━━ INFORMATION PROVIDED ━━

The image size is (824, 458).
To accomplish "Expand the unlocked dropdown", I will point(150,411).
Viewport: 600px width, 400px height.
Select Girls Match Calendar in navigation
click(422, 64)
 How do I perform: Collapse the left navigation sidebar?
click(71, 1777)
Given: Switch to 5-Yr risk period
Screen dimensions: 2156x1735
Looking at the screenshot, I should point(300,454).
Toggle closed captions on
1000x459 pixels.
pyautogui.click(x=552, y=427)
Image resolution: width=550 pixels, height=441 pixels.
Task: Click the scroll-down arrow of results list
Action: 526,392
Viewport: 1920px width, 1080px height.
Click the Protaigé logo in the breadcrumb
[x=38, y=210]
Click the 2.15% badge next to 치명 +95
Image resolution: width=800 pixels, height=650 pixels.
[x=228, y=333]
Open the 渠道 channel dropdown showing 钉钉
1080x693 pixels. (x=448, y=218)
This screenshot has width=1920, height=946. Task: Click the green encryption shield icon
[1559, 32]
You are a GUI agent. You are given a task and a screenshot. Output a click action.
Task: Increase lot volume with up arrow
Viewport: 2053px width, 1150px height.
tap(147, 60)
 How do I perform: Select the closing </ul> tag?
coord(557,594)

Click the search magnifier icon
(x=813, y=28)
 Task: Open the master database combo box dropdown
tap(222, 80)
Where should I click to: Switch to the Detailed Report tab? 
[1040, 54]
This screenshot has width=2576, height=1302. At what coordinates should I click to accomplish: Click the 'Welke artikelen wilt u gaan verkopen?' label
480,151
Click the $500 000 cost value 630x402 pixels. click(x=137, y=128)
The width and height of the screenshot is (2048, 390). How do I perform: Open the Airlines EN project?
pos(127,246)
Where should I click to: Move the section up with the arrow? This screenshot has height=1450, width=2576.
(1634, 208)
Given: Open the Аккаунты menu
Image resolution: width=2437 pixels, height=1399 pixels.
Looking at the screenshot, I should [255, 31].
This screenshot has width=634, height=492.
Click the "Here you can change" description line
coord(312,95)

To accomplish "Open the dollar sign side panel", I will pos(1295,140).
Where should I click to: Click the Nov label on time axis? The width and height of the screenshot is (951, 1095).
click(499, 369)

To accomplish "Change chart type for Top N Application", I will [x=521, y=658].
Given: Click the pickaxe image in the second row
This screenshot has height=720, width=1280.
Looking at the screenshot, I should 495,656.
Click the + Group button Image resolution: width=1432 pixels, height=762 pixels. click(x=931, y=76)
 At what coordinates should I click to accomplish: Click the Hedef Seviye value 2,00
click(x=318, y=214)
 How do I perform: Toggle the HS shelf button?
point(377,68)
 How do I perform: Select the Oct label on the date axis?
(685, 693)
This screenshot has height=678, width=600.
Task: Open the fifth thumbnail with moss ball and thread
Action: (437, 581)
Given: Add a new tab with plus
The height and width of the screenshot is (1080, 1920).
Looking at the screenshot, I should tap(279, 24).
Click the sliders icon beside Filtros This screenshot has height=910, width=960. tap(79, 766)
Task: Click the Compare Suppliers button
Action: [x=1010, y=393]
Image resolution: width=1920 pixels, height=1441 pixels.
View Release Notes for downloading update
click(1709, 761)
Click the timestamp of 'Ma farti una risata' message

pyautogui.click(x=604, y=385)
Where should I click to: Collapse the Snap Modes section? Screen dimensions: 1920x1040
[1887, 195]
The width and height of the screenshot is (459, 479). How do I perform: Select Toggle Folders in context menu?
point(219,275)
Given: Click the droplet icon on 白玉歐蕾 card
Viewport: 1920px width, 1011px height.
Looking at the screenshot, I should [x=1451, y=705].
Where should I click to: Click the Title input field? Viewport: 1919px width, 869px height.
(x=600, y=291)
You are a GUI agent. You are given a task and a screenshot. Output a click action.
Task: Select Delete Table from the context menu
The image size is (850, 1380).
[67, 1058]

━━━

WHAT IS NEEDED = Copy every one of the entries above word for word, with nothing added, dropped, or changed.

TASK ANSWER =
The image size is (824, 458).
To accomplish "Expand the unlocked dropdown", I will point(150,411).
Viewport: 600px width, 400px height.
Select Girls Match Calendar in navigation
click(422, 64)
 How do I perform: Collapse the left navigation sidebar?
click(71, 1777)
Given: Switch to 5-Yr risk period
Screen dimensions: 2156x1735
Looking at the screenshot, I should point(300,454).
Toggle closed captions on
1000x459 pixels.
pyautogui.click(x=552, y=427)
Image resolution: width=550 pixels, height=441 pixels.
Task: Click the scroll-down arrow of results list
Action: 526,392
Viewport: 1920px width, 1080px height.
Click the Protaigé logo in the breadcrumb
[x=38, y=210]
Click the 2.15% badge next to 치명 +95
Image resolution: width=800 pixels, height=650 pixels.
[x=228, y=333]
Open the 渠道 channel dropdown showing 钉钉
1080x693 pixels. (x=448, y=218)
This screenshot has width=1920, height=946. Task: Click the green encryption shield icon
[1559, 32]
You are a GUI agent. You are given a task and a screenshot. Output a click action.
Task: Increase lot volume with up arrow
Viewport: 2053px width, 1150px height.
tap(147, 60)
 How do I perform: Select the closing </ul> tag?
coord(557,594)

Click the search magnifier icon
(x=813, y=28)
 Task: Open the master database combo box dropdown
tap(222, 80)
Where should I click to: Switch to the Detailed Report tab? 
[1040, 54]
This screenshot has width=2576, height=1302. At what coordinates should I click to accomplish: Click the 'Welke artikelen wilt u gaan verkopen?' label
480,151
Click the $500 000 cost value 630x402 pixels. click(x=137, y=128)
The width and height of the screenshot is (2048, 390). How do I perform: Open the Airlines EN project?
pos(127,246)
Where should I click to: Move the section up with the arrow? This screenshot has height=1450, width=2576.
(1634, 208)
Given: Open the Аккаунты menu
Image resolution: width=2437 pixels, height=1399 pixels.
Looking at the screenshot, I should [255, 31].
This screenshot has width=634, height=492.
Click the "Here you can change" description line
coord(312,95)

To accomplish "Open the dollar sign side panel", I will pos(1295,140).
Where should I click to: Click the Nov label on time axis? The width and height of the screenshot is (951, 1095).
click(499, 369)

To accomplish "Change chart type for Top N Application", I will [x=521, y=658].
Given: Click the pickaxe image in the second row
This screenshot has height=720, width=1280.
Looking at the screenshot, I should 495,656.
Click the + Group button Image resolution: width=1432 pixels, height=762 pixels. click(x=931, y=76)
 At what coordinates should I click to accomplish: Click the Hedef Seviye value 2,00
click(x=318, y=214)
 How do I perform: Toggle the HS shelf button?
point(377,68)
 How do I perform: Select the Oct label on the date axis?
(685, 693)
This screenshot has height=678, width=600.
Task: Open the fifth thumbnail with moss ball and thread
Action: (437, 581)
Given: Add a new tab with plus
The height and width of the screenshot is (1080, 1920).
Looking at the screenshot, I should tap(279, 24).
Click the sliders icon beside Filtros This screenshot has height=910, width=960. tap(79, 766)
Task: Click the Compare Suppliers button
Action: [x=1010, y=393]
Image resolution: width=1920 pixels, height=1441 pixels.
View Release Notes for downloading update
click(1709, 761)
Click the timestamp of 'Ma farti una risata' message

pyautogui.click(x=604, y=385)
Where should I click to: Collapse the Snap Modes section? Screen dimensions: 1920x1040
[1887, 195]
The width and height of the screenshot is (459, 479). How do I perform: Select Toggle Folders in context menu?
point(219,275)
Given: Click the droplet icon on 白玉歐蕾 card
Viewport: 1920px width, 1011px height.
Looking at the screenshot, I should [x=1451, y=705].
Where should I click to: Click the Title input field? Viewport: 1919px width, 869px height.
(x=600, y=291)
You are a GUI agent. You are given a task and a screenshot. Output a click action.
Task: Select Delete Table from the context menu
The image size is (850, 1380).
[67, 1058]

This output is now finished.